- **WHAT YOU ARE ASKED TO DO**: Entries follow. Give back exactly the lines starting at the one containing "Relationships (417, 586)" and ending at the one containing "For every named", and no other lines.
────────────────────────────────────────
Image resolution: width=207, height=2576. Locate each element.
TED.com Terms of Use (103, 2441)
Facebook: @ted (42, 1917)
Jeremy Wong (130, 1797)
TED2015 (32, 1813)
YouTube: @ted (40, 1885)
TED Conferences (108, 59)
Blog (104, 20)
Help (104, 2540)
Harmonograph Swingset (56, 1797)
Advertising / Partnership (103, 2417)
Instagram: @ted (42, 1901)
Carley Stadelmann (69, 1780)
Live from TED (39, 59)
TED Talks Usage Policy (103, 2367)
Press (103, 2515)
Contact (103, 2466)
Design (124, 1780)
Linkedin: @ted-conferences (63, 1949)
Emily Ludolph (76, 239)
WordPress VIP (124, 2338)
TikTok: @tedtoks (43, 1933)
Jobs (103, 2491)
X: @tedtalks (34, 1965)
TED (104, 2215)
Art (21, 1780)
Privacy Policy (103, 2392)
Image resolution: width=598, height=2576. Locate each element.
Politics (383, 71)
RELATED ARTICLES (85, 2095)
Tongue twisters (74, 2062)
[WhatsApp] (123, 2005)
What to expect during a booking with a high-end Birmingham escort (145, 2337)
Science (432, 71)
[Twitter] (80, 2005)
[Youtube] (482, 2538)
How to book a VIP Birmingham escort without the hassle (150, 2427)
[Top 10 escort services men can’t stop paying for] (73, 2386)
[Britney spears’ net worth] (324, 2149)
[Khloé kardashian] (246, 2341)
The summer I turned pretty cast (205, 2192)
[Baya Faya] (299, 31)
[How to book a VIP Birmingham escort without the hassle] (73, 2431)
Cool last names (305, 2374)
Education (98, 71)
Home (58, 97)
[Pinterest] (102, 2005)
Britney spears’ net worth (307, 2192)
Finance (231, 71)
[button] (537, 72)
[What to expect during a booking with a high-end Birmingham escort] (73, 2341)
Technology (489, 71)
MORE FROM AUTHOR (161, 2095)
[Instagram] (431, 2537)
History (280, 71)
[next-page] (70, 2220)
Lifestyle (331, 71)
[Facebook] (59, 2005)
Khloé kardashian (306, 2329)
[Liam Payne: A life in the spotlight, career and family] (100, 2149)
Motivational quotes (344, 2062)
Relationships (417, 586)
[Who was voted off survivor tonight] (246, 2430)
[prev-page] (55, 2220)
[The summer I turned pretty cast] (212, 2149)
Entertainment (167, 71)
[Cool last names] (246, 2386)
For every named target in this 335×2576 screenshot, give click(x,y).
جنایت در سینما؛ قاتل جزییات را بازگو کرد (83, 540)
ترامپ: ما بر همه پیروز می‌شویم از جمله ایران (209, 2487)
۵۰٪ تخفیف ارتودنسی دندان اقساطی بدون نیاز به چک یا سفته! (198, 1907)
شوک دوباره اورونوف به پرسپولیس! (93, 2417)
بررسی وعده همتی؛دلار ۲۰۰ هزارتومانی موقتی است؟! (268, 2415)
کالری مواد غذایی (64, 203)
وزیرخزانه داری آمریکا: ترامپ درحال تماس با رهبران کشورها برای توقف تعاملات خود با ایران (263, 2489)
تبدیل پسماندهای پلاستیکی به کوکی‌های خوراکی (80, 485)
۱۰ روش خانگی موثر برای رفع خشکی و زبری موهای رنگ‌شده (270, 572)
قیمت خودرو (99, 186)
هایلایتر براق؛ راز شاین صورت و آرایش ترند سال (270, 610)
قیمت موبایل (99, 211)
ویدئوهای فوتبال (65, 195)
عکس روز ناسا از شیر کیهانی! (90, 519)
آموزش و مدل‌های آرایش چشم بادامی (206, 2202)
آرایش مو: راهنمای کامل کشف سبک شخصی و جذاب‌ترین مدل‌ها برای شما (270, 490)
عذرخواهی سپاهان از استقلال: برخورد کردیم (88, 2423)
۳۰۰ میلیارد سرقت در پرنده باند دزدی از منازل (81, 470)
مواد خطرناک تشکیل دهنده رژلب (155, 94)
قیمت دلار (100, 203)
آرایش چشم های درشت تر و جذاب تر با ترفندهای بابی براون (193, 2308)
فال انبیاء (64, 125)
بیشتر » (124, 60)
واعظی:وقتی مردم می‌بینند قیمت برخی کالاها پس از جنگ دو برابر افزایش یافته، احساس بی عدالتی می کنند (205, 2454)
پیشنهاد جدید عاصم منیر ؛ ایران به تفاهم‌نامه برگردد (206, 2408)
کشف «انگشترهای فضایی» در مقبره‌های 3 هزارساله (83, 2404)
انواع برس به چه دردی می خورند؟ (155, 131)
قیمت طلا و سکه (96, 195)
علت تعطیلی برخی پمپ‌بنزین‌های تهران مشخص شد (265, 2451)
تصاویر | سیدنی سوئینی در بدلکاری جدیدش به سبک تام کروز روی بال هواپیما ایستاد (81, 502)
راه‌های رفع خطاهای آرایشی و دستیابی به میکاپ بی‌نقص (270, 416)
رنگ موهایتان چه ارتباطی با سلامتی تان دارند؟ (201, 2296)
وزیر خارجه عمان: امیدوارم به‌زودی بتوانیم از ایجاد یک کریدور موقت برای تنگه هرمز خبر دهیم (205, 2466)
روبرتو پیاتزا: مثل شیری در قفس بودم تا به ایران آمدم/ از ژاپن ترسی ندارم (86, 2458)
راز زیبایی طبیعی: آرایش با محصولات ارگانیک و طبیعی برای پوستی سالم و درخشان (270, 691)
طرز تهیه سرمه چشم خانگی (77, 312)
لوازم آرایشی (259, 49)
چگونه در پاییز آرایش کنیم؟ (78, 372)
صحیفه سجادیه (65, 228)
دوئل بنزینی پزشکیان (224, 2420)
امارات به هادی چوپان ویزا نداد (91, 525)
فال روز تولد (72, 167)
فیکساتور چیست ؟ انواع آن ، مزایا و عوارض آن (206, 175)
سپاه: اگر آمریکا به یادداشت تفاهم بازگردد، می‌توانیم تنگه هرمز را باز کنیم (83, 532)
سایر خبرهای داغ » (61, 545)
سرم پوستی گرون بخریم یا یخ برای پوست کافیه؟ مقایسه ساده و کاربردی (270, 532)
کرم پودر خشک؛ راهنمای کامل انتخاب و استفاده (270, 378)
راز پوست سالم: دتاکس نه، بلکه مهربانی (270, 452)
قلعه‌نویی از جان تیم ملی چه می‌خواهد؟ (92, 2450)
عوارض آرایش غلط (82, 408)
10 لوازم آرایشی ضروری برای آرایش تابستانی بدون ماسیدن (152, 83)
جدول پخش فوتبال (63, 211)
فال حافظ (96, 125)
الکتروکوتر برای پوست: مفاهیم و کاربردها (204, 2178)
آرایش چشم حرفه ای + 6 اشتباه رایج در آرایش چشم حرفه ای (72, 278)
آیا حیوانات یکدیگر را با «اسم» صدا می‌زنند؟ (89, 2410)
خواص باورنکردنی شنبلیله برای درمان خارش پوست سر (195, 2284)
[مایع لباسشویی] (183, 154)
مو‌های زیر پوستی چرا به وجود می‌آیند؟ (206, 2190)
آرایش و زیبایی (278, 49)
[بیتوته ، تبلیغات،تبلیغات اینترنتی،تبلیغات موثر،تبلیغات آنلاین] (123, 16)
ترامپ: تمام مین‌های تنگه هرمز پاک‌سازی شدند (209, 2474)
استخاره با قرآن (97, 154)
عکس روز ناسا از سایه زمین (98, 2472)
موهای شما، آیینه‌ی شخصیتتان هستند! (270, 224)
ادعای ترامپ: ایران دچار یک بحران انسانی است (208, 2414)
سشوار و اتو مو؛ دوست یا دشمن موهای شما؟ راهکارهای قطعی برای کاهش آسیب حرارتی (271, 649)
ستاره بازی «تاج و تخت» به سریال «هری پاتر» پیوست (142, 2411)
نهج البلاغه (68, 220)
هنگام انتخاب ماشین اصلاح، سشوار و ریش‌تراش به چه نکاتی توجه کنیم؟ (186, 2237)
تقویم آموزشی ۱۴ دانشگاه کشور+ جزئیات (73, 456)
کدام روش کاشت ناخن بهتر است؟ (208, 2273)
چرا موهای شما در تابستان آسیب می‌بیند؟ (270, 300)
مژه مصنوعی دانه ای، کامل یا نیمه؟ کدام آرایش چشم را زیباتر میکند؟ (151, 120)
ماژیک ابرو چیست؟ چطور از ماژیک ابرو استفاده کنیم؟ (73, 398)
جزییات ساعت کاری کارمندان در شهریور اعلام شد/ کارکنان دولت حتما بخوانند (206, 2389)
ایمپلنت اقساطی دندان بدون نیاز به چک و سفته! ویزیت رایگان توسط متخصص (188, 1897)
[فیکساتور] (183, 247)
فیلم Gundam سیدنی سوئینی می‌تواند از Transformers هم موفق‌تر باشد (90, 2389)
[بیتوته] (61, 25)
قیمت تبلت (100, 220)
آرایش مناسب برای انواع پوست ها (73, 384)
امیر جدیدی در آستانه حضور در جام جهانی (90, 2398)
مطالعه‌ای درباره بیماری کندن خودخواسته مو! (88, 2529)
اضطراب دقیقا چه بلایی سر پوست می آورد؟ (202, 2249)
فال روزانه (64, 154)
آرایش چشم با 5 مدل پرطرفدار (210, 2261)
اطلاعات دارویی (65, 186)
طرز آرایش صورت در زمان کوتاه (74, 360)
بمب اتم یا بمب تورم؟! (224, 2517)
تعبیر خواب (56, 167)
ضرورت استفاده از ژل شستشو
────────────────────────────────────────
- **YOUR SOLUTION**:
Relationships (417, 586)
[Who was voted off survivor tonight] (246, 2430)
[prev-page] (55, 2220)
[The summer I turned pretty cast] (212, 2149)
Entertainment (167, 71)
[Cool last names] (246, 2386)
For every named target in this 335×2576 screenshot, give click(x,y).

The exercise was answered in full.